The brilliant 30 Rock, which ran for seven seasons – a relatively short time for a US comedy – came in at a grand total of 139 episodes; Only Fools and Horses, one of the BBC’s biggest and most enduring hits, lasted for 21 years but made just 64 episodes. “But it’s quality, not quantity” you say, which would be a sound argument if we couldn’t reel off a list of about 20 US sitcoms which confidently strode into triple figure episode counts and were also consistently brilliant. It’s not just comedies, of course: the golden age of TV has supplied us with countless hours of quality drama from the other side of the Atlantic, excelling in both content and deliverance to become stone-cold classics.
So why are we so different? BBC America, which is a premium cable channel in the US, once attempted to explain in a since-deleted post on its website. “There’s one very good reason for this [there isn’t]. American comedy is a producer’s medium, in which an idea is worked up, characters developed and early scripts written, and then the show is handed over to a larger group of writers to flesh out into actual scripts. British comedy is a writer’s medium [it isn’t]. The scripts are almost always written and developed by one or two people, then taken to production. And once they’ve written six episodes, they need a rest. That’s how we end up with only 12 episodes of Fawlty Towers.”

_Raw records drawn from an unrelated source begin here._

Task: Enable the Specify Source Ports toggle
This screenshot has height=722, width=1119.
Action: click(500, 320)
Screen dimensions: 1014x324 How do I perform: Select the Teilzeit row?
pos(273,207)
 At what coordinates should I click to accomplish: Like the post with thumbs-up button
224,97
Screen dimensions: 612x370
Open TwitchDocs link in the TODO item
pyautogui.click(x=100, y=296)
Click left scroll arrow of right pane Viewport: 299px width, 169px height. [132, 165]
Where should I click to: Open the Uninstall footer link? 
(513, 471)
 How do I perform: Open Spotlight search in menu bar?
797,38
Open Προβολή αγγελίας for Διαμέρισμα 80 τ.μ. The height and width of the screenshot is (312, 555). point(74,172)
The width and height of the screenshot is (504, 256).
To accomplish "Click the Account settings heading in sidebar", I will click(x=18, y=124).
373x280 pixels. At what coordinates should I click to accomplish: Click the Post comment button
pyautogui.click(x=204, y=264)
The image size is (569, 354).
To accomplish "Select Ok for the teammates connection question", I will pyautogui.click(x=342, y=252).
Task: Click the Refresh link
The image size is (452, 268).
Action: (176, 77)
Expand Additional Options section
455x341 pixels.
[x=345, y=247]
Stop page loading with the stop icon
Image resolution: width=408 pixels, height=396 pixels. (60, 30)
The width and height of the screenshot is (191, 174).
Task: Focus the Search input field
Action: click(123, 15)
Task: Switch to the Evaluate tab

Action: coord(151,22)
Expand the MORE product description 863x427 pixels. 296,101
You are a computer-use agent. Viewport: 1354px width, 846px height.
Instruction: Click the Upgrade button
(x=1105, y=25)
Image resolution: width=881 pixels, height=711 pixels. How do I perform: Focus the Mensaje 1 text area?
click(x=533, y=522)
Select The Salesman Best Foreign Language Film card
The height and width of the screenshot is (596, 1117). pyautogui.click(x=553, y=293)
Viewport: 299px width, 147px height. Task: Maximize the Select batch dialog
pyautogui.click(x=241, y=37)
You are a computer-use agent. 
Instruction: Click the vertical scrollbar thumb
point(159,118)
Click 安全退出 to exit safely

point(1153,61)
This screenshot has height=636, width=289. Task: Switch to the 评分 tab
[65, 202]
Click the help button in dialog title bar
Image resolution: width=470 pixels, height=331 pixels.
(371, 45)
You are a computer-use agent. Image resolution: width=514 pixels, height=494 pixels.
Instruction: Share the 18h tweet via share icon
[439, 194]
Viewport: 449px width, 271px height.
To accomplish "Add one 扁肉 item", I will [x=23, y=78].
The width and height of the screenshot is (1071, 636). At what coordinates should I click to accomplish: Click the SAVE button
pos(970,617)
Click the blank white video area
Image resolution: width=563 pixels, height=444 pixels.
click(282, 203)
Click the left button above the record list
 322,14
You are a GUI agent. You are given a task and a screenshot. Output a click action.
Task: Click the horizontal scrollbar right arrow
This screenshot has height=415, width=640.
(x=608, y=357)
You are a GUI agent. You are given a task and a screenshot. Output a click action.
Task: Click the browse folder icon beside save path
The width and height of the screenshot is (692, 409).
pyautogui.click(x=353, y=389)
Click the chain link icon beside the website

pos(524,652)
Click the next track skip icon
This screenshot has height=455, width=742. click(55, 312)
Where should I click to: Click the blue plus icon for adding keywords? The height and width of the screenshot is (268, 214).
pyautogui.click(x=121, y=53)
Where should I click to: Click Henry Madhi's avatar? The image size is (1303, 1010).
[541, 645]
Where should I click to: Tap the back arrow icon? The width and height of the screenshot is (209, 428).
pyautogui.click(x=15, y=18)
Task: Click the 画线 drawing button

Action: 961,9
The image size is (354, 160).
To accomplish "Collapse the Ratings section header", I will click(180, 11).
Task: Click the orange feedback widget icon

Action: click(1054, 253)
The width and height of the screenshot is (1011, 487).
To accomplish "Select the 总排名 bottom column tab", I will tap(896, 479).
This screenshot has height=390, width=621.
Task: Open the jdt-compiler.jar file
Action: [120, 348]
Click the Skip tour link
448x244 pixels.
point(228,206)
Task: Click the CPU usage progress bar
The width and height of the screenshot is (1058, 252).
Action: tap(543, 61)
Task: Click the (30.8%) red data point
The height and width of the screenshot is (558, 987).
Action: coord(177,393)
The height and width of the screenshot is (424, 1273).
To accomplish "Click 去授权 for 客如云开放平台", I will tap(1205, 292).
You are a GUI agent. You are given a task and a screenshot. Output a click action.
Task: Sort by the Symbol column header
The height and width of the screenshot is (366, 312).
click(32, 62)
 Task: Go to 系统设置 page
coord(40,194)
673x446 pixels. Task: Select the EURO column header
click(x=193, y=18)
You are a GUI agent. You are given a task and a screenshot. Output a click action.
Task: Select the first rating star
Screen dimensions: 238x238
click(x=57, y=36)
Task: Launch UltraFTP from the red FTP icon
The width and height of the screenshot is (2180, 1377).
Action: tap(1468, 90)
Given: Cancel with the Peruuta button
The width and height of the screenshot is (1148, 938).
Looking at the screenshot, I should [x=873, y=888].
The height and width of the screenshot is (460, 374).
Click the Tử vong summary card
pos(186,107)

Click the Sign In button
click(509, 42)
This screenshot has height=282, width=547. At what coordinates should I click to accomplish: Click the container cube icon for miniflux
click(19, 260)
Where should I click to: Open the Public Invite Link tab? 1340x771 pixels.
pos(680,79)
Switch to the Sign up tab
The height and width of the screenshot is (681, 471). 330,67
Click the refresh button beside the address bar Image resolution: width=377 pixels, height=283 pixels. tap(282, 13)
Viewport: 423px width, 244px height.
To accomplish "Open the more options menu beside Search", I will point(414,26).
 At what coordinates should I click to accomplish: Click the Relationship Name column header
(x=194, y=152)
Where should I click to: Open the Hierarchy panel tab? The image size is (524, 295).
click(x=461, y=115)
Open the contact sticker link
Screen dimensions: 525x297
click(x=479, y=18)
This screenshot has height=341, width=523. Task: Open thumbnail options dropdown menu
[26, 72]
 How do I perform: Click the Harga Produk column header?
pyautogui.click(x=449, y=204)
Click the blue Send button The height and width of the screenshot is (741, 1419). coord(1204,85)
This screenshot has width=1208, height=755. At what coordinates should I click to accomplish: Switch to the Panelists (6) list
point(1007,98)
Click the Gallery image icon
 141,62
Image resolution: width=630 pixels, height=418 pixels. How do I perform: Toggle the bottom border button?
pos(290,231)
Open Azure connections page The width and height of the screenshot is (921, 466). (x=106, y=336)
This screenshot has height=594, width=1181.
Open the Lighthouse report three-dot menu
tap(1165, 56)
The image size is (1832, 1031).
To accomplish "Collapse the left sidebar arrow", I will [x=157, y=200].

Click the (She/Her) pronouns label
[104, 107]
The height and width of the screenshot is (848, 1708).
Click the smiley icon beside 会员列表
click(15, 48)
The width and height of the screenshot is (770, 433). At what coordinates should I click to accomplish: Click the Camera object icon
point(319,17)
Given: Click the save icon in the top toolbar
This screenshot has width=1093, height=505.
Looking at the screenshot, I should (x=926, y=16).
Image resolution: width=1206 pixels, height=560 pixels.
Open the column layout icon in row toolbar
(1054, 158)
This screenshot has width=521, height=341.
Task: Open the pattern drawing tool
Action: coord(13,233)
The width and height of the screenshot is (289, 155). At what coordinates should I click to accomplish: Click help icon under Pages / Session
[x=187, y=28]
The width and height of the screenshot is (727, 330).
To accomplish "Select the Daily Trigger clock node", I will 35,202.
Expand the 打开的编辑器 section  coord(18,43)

If there was “one good reason for this”, it would be money. If you have a successful show which the advertisers buy into, then why not make more? But it goes deeper: this was started long ago in the US at the dawn of television as a mass-medium, with The Honeymooners, Bilko and Bewitched. Long seasons need many writers, many writers need writers’ rooms, writers’ rooms train up writers who go on to create their own shows – the model works. Almost by accident, US TV became a writer’s medium – and now we are in the age of the showrunner, the writer is in control as never before.
Can you tell me what the shape of a Rick and Morty season looks like anymore? I certainly can’t, and it’s my job. Creator Dan Harmon picks it up and drops it at his behest. Since streaming, not the schedulers, is now dictating how we consume TV, US writers and creators no longer have to fulfil a certain quota. They’re instead happy in the knowledge that if their show works, then not only will they get the opportunity to tell more stories with greater autonomy, but their hit show will be there to consume forever, only becoming more ingrained in the psyche of the audience.
So the US episode count has come down to meet the numbers of this soggy little country, but it doesn’t mean the playing field is necessarily levelled. Far from being a “writer’s medium”, British TV is still at the behest of executives and schedules. This may change, but it looks like we’ve got about 50 years of catching up to do until British programme makers have the power to decide whether or not to make only six episodes.